Ken Brotherston, CEO at TALiNT Partners, sat down with John Wilson, CEO at WilsonHCG, to talk about its latest acquisitions, and international talent markets. John is an award-winning specialist in workforce planning, culture and engagement strategy as well as RPO.

KB: You’ve been busy, John. Congratulations on acquiring Personify. This is your third big deal in 12 months.

JW: Yeah, this one’s been interesting because we’ve been chasing it for five years. And finally, it’s come through. If you’d told me at the beginning of 2022 that we were going to finalise three acquisitions in 12 months, I’d have said that that was not going be the case.

KB: All the companies are quite different; there’s Personify, Claro, the analytics business and Tracking Talent. How do the three of those tie into WilsonHCG’s strategy and wider view of the market?

JW: Great, great question. Claro was one that we had been using internally for years and we started seeing ourselves utilising it much more than we were utilising LinkedIn. When we were talking to clients, we were able to provide them with data and insights that were far beyond anything we were getting in any other source, and that was pre-acquisition. So once we were able to bring Claro into our platform and really start optimising it with client input, it’s become an incredibly important tool. For example, over the last year or two, many companies heavily overpaid for talent and Claro can help you avoid this because of huge amounts of labour data and its ability to see how people are migrating and moving in the workforce. In the overall business community, the need for talent acquisition to get much smarter is there. It has to happen. I think we’re close with Claro data and so are many of our clients, and I know how much it has impacted our clients’ ability to make the right decisions.

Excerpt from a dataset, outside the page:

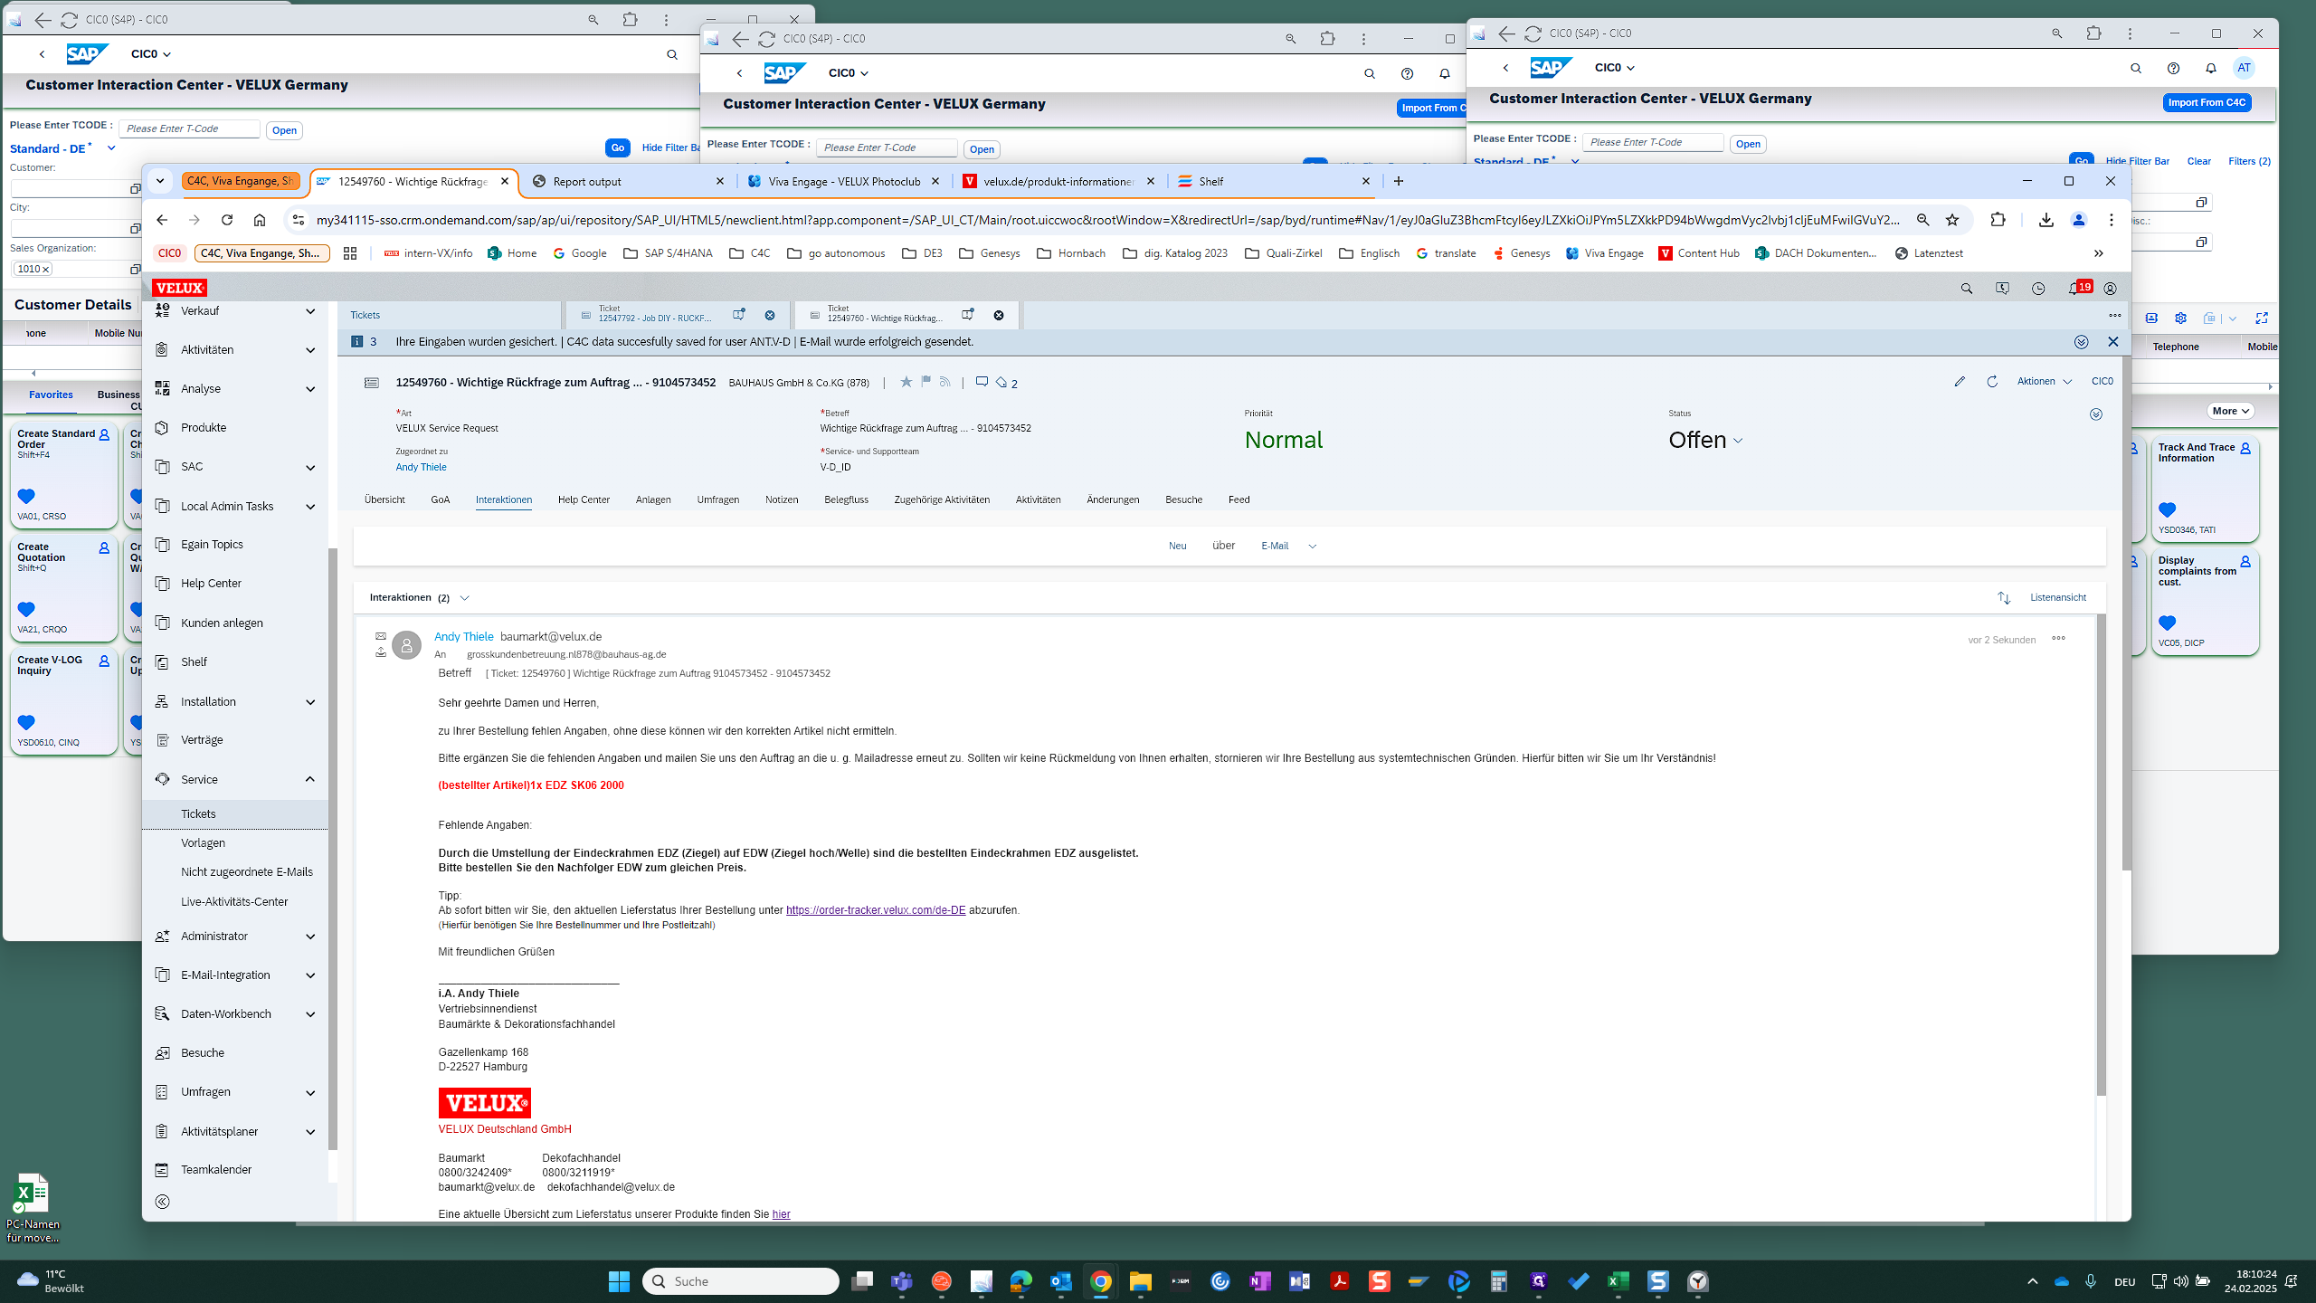Refresh ticket using the reload icon
The height and width of the screenshot is (1303, 2316).
[1992, 382]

“We are able to find out why people are leaving and where they are they going. We have the ability to break that down into teams, too.”

KB: What are two key things that you think it really helps you help your clients with?

JW: It quickly sees where the talent is and identifies turnover trends. We are able to find out why people are leaving and where they are going. We have the ability to break that down into teams, too. For example, if a leader is the reason they’re leaving because this entire team component is leaving, we’re able to get that kind of data. Identifying those trends before they take hold is critical.

KB: Why was Tracking Talent so attractive to you?

JW: Tracking Talent is an interesting one. We did an analysis on productivity across the globe on all of our people and South Africa was right at the top of that list. Had you would asked me before we conducted this study, I don’t know if that would have been my number one pick, but it was definitely at the top of the list. Given that, the decision to make Tracking Talent part of our offering made perfect sense for market intelligence purposes.

KB: You’ve been tracking Personify for five years. Obviously it’s an interesting sector, but what was it about that business that was particularly interesting to you?

JW: We have never really looked at RPO as something we wanted to acquire because we always felt like we couldn’t build it ourselves. There are so very few RPOs out there that are really focused on what I think are the critical things: your people, your clients and doing things to add value, not the BPO aspect of it which I think starts cheapening what we do. Personify had always shared our vision, even though they’re much smaller.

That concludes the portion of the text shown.